Rows showing where targets appear:
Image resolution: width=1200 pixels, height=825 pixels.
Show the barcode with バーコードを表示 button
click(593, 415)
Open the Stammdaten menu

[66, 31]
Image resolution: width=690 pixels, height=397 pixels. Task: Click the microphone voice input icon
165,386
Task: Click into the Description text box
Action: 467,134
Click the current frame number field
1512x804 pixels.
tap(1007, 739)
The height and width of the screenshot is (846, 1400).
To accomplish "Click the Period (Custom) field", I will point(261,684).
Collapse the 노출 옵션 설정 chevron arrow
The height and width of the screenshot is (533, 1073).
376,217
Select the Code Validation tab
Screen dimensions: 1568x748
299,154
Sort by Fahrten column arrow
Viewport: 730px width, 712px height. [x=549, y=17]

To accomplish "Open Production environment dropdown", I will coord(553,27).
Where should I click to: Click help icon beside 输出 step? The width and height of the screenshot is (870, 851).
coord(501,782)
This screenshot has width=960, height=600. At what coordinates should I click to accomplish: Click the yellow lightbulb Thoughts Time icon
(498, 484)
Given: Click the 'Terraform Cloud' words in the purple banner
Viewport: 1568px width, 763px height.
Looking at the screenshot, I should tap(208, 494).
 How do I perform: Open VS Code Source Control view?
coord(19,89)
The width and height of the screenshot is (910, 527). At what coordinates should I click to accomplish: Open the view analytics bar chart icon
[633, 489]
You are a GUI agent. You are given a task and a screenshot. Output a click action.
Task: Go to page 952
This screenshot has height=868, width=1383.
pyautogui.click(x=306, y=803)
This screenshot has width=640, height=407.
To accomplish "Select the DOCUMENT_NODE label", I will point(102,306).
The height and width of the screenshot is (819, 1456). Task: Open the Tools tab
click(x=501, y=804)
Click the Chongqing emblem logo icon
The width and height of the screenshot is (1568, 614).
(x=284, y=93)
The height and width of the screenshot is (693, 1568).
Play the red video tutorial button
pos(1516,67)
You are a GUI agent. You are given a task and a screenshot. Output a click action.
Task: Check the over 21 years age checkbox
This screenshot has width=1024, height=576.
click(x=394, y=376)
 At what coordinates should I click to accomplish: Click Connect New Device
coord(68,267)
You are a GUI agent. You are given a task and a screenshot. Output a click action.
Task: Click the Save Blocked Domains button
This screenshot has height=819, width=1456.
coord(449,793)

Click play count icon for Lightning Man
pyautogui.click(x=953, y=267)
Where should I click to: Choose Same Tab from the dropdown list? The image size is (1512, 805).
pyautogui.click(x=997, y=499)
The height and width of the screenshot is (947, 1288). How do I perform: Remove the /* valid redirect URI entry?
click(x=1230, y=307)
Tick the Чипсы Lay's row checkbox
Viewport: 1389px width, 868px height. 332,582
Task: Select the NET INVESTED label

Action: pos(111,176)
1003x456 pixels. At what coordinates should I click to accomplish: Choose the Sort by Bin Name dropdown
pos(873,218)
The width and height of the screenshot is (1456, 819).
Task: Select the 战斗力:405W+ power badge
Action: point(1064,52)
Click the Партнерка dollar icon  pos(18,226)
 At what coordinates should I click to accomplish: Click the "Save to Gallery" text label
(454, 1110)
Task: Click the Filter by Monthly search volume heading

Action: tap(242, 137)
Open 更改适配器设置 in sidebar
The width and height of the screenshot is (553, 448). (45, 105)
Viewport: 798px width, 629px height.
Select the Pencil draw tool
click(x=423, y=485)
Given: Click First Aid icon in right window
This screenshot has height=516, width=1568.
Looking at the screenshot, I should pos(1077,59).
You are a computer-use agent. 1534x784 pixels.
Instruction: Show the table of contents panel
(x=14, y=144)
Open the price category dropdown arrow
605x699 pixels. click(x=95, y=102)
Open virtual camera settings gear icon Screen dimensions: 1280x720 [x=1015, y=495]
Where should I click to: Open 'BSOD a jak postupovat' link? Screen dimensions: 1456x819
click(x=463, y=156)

• [TASK GOAL]:
Give the lines of the material above as a JSON list of strings, one string per line, leaving out any blank lines.

• [EXPECTED ANSWER]:
[
  "Image resolution: width=1200 pixels, height=825 pixels.",
  "Show the barcode with バーコードを表示 button",
  "click(593, 415)",
  "Open the Stammdaten menu",
  "[66, 31]",
  "Image resolution: width=690 pixels, height=397 pixels. Task: Click the microphone voice input icon",
  "165,386",
  "Task: Click into the Description text box",
  "Action: 467,134",
  "Click the current frame number field",
  "1512x804 pixels.",
  "tap(1007, 739)",
  "The height and width of the screenshot is (846, 1400).",
  "To accomplish \"Click the Period (Custom) field\", I will point(261,684).",
  "Collapse the 노출 옵션 설정 chevron arrow",
  "The height and width of the screenshot is (533, 1073).",
  "376,217",
  "Select the Code Validation tab",
  "Screen dimensions: 1568x748",
  "299,154",
  "Sort by Fahrten column arrow",
  "Viewport: 730px width, 712px height. [x=549, y=17]",
  "To accomplish \"Open Production environment dropdown\", I will coord(553,27).",
  "Where should I click to: Click help icon beside 输出 step? The width and height of the screenshot is (870, 851).",
  "coord(501,782)",
  "This screenshot has width=960, height=600. At what coordinates should I click to accomplish: Click the yellow lightbulb Thoughts Time icon",
  "(498, 484)",
  "Given: Click the 'Terraform Cloud' words in the purple banner",
  "Viewport: 1568px width, 763px height.",
  "Looking at the screenshot, I should tap(208, 494).",
  " How do I perform: Open VS Code Source Control view?",
  "coord(19,89)",
  "The width and height of the screenshot is (910, 527). At what coordinates should I click to accomplish: Open the view analytics bar chart icon",
  "[633, 489]",
  "You are a GUI agent. You are given a task and a screenshot. Output a click action.",
  "Task: Go to page 952",
  "This screenshot has height=868, width=1383.",
  "pyautogui.click(x=306, y=803)",
  "This screenshot has width=640, height=407.",
  "To accomplish \"Select the DOCUMENT_NODE label\", I will point(102,306).",
  "The height and width of the screenshot is (819, 1456). Task: Open the Tools tab",
  "click(x=501, y=804)",
  "Click the Chongqing emblem logo icon",
  "The width and height of the screenshot is (1568, 614).",
  "(x=284, y=93)",
  "The height and width of the screenshot is (693, 1568).",
  "Play the red video tutorial button",
  "pos(1516,67)",
  "You are a GUI agent. You are given a task and a screenshot. Output a click action.",
  "Task: Check the over 21 years age checkbox",
  "This screenshot has width=1024, height=576.",
  "click(x=394, y=376)",
  " At what coordinates should I click to accomplish: Click Connect New Device",
  "coord(68,267)",
  "You are a GUI agent. You are given a task and a screenshot. Output a click action.",
  "Task: Click the Save Blocked Domains button",
  "This screenshot has height=819, width=1456.",
  "coord(449,793)",
  "Click play count icon for Lightning Man",
  "pyautogui.click(x=953, y=267)",
  "Where should I click to: Choose Same Tab from the dropdown list? The image size is (1512, 805).",
  "pyautogui.click(x=997, y=499)",
  "The height and width of the screenshot is (947, 1288). How do I perform: Remove the /* valid redirect URI entry?",
  "click(x=1230, y=307)",
  "Tick the Чипсы Lay's row checkbox",
  "Viewport: 1389px width, 868px height. 332,582",
  "Task: Select the NET INVESTED label",
  "Action: pos(111,176)",
  "1003x456 pixels. At what coordinates should I click to accomplish: Choose the Sort by Bin Name dropdown",
  "pos(873,218)",
  "The width and height of the screenshot is (1456, 819).",
  "Task: Select the 战斗力:405W+ power badge",
  "Action: point(1064,52)",
  "Click the Партнерка dollar icon  pos(18,226)",
  " At what coordinates should I click to accomplish: Click the \"Save to Gallery\" text label",
  "(454, 1110)",
  "Task: Click the Filter by Monthly search volume heading",
  "Action: tap(242, 137)",
  "Open 更改适配器设置 in sidebar",
  "The width and height of the screenshot is (553, 448). (45, 105)",
  "Viewport: 798px width, 629px height.",
  "Select the Pencil draw tool",
  "click(x=423, y=485)",
  "Given: Click First Aid icon in right window",
  "This screenshot has height=516, width=1568.",
  "Looking at the screenshot, I should pos(1077,59).",
  "You are a computer-use agent. 1534x784 pixels.",
  "Instruction: Show the table of contents panel",
  "(x=14, y=144)",
  "Open the price category dropdown arrow",
  "605x699 pixels. click(x=95, y=102)",
  "Open virtual camera settings gear icon Screen dimensions: 1280x720 [x=1015, y=495]",
  "Where should I click to: Open 'BSOD a jak postupovat' link? Screen dimensions: 1456x819",
  "click(x=463, y=156)"
]